En effet, avec le début d’une nouvelle session parlementaire, le Parti Conservateur prendra le contrôle du Sénat avec ses récentes nominations partisanes et pourra alors compter sur un allié de plus dans le processus d’adoption de ses lois.
L’institution de la Chambre Haute est dépassée selon plusieurs, mais ce « power shift » en son sein peut faire la différence entre l’adoption, l’amendement ou le rejet d’un projet de loi controversé et contraire à l’intérêt public. On n’a pu le voir dans le passé : en 1990, le projet de loi C-43 initié par les progressistes-conservateurs de Brian Mulroney visant à limiter l’avortement a été bloqué par les sénateurs.
Avec l’éclosion de la crise financière, l’administration conservatrice a dû à contrecœur suivre les politiques interventionnistes des autres nations industrialisées et investir à coup de milliards dans le soutien aux banques et à l’économie en général, même si cela allait en contradiction avec ses préceptes de désengagement de l’État et de laisser-faire économique.
Mais, en mars, avec la reprise éventuelle, tous les astres seront alignés pour procéder à l’assainissement des finances publiques sous prétexte que le plan de relance a été onéreux. C’est ce qu’annonçait, le 22 décembre 2009, le premier ministre conservateur lui-même au réseau CTV en confirmant que le gouvernement ira de l’avant avec la deuxième année de son plan de relance et qu’il réduira ses dépenses (ce qui est un peu paradoxal). « Les canadiens devront se serrer la ceinture pendant cinq années» a-t-il dit.

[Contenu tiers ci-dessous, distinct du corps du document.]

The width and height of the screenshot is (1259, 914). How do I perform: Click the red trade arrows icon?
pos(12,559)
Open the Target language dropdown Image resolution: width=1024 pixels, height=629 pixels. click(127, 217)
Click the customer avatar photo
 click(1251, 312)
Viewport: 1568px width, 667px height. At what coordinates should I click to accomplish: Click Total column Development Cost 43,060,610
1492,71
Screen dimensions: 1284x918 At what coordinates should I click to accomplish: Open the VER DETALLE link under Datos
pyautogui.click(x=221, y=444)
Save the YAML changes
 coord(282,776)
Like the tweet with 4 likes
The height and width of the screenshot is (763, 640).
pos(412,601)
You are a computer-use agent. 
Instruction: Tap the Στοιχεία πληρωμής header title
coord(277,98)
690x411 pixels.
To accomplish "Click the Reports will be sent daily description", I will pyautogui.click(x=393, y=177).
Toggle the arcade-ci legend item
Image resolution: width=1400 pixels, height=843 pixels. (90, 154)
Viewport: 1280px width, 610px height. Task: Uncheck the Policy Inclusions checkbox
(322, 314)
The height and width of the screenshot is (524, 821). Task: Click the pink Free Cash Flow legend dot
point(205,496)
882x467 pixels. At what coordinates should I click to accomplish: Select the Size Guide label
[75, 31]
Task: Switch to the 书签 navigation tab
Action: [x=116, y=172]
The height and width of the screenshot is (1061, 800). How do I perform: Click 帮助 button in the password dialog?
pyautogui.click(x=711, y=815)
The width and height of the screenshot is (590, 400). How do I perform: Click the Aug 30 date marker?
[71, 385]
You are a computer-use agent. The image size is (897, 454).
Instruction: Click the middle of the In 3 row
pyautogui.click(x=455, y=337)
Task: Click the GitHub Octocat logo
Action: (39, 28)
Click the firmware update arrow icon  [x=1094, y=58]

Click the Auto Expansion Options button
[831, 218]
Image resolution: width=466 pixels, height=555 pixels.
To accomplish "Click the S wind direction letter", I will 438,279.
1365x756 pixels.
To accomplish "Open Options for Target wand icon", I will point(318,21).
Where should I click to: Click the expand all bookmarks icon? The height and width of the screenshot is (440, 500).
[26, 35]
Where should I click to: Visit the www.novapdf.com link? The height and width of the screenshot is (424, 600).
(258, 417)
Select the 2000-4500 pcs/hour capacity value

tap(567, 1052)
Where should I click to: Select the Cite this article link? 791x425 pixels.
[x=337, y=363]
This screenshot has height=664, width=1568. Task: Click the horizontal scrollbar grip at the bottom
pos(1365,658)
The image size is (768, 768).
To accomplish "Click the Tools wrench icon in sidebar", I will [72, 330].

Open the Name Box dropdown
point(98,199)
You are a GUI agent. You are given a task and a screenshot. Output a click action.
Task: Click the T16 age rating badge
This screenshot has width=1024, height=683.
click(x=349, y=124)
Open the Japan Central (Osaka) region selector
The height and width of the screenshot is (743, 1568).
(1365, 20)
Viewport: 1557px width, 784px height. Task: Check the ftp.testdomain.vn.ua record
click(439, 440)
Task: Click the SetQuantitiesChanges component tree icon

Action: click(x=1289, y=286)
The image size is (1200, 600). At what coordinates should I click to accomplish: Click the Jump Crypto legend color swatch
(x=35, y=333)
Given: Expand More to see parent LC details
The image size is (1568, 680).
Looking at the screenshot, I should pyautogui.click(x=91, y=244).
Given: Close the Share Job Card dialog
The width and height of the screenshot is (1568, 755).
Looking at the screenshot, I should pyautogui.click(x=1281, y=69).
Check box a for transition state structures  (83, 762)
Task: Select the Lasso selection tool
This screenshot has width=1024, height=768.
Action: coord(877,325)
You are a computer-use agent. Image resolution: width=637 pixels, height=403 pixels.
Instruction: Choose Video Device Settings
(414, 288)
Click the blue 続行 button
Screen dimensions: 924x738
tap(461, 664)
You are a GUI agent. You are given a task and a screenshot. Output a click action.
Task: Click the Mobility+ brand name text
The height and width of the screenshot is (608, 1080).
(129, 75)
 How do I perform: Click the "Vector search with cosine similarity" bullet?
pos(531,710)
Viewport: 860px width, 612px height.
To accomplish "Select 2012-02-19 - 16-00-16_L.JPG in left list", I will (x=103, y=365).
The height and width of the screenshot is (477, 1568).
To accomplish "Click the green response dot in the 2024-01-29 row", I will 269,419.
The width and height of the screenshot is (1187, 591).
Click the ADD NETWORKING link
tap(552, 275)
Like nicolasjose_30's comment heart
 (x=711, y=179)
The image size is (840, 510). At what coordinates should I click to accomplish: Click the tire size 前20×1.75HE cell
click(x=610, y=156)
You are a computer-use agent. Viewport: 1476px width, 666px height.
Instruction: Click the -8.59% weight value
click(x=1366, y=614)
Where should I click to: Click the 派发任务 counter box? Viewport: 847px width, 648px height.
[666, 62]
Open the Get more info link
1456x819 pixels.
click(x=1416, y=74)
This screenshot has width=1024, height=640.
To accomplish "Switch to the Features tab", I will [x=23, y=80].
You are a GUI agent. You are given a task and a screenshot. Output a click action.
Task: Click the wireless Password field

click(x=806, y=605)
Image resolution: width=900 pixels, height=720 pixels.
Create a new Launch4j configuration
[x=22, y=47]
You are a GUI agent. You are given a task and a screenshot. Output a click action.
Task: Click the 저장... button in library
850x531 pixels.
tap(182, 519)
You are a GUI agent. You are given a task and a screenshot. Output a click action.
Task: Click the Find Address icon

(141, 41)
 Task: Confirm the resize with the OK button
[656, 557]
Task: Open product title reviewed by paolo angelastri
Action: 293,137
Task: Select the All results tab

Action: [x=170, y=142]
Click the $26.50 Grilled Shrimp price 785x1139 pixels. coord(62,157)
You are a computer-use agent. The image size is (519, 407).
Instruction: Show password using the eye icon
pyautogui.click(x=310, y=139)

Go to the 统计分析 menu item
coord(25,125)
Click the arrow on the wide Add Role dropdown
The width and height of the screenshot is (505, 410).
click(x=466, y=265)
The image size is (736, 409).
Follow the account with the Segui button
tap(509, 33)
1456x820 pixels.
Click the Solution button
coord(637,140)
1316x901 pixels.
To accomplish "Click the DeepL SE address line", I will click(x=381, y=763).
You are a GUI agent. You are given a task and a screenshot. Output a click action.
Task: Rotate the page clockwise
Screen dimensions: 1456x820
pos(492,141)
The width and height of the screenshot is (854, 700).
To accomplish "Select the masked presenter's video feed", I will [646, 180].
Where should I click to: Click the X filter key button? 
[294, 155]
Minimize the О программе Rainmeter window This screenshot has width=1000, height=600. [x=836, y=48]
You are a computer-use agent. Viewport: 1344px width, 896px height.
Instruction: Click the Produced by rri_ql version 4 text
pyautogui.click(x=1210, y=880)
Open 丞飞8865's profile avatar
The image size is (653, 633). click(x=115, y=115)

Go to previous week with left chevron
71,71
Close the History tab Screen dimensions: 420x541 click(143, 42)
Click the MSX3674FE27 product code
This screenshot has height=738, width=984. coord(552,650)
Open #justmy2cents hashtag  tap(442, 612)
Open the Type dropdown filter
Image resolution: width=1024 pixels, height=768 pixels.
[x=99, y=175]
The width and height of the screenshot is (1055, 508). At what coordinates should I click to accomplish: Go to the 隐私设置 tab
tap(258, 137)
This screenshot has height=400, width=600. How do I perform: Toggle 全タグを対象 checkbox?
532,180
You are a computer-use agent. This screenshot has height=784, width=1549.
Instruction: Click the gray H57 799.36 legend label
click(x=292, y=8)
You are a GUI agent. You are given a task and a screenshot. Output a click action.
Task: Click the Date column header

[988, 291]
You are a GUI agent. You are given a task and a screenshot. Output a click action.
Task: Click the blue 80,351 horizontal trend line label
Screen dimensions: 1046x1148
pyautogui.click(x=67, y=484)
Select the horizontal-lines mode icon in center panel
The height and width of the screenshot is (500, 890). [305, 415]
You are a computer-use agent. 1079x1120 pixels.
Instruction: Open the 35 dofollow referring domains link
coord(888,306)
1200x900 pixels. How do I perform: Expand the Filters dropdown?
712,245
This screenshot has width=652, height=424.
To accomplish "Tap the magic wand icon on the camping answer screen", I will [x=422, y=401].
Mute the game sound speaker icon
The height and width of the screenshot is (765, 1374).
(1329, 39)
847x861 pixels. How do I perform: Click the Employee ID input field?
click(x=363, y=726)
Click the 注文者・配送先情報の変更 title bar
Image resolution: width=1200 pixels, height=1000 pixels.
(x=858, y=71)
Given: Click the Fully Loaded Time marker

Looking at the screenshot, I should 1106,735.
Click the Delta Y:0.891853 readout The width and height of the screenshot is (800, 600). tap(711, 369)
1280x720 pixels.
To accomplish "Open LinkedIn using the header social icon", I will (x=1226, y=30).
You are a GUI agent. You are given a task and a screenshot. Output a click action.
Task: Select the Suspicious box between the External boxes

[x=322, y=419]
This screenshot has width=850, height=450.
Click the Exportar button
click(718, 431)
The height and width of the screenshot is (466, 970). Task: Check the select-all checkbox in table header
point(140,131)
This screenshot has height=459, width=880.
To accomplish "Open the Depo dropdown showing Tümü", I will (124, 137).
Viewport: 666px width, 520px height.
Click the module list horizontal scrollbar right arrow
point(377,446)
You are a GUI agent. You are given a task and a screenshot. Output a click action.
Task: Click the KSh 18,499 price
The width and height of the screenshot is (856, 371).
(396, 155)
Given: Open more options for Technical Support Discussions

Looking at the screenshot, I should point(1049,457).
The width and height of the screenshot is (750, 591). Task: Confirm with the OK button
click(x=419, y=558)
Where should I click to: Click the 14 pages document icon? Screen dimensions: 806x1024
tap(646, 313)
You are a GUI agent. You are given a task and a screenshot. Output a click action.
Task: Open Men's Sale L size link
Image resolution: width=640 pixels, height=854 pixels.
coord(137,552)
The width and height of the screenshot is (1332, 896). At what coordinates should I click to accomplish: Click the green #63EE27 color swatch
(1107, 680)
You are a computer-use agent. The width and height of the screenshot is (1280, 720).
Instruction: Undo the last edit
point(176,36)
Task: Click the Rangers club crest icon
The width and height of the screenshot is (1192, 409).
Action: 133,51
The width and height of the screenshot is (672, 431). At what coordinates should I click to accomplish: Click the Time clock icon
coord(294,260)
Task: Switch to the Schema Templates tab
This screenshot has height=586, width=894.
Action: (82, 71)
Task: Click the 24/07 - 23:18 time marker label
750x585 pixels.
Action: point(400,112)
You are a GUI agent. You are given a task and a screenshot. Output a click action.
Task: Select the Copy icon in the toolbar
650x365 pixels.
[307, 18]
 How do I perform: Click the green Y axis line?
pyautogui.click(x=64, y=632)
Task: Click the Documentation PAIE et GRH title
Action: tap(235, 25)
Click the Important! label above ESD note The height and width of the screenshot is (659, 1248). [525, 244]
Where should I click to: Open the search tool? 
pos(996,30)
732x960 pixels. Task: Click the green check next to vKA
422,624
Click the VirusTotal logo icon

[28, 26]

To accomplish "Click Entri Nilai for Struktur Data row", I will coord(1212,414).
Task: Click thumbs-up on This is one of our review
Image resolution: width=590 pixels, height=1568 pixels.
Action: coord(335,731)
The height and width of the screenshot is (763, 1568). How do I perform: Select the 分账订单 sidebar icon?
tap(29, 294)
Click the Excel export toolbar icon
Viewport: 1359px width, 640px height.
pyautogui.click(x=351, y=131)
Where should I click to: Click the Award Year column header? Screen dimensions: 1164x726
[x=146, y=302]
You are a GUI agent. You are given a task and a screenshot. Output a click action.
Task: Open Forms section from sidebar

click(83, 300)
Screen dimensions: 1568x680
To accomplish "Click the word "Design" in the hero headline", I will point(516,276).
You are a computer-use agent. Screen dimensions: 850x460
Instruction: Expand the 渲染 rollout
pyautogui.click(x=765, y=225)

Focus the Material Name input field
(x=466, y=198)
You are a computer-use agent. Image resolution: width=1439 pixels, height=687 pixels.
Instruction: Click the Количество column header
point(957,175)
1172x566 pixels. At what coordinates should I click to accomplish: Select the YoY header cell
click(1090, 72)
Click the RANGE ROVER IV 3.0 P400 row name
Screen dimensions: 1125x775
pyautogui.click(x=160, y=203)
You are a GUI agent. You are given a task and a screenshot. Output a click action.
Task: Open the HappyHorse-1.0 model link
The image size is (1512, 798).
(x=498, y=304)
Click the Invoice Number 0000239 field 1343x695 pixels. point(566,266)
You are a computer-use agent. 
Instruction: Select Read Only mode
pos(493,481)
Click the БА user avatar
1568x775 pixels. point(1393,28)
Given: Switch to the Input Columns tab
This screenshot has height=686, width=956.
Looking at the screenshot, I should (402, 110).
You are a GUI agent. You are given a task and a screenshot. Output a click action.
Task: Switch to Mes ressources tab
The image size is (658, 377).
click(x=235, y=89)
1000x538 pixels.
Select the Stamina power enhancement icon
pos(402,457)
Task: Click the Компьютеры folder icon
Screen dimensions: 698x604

Ces dogmatiques de droite n’ont que peu de considération envers l’opinion des citoyens ou le simple gros bon sens qui dicte qu’il ne faut pas sabrer dans les divers pans de l’apport financier de l’État en économie en pleine période de reprise chancelante et incertaine.
Malgré les sondages qui démontrent la désapprobation de l’électorat envers cette suspension des travaux parlementaires, les nouveaux conservateurs vont irrémédiablement dans la direction de faire avancer leur agenda politique et économique soutenu par leurs amis du monde des affaires sans se soucier du préjudice que cela peut amener à leurs commettants.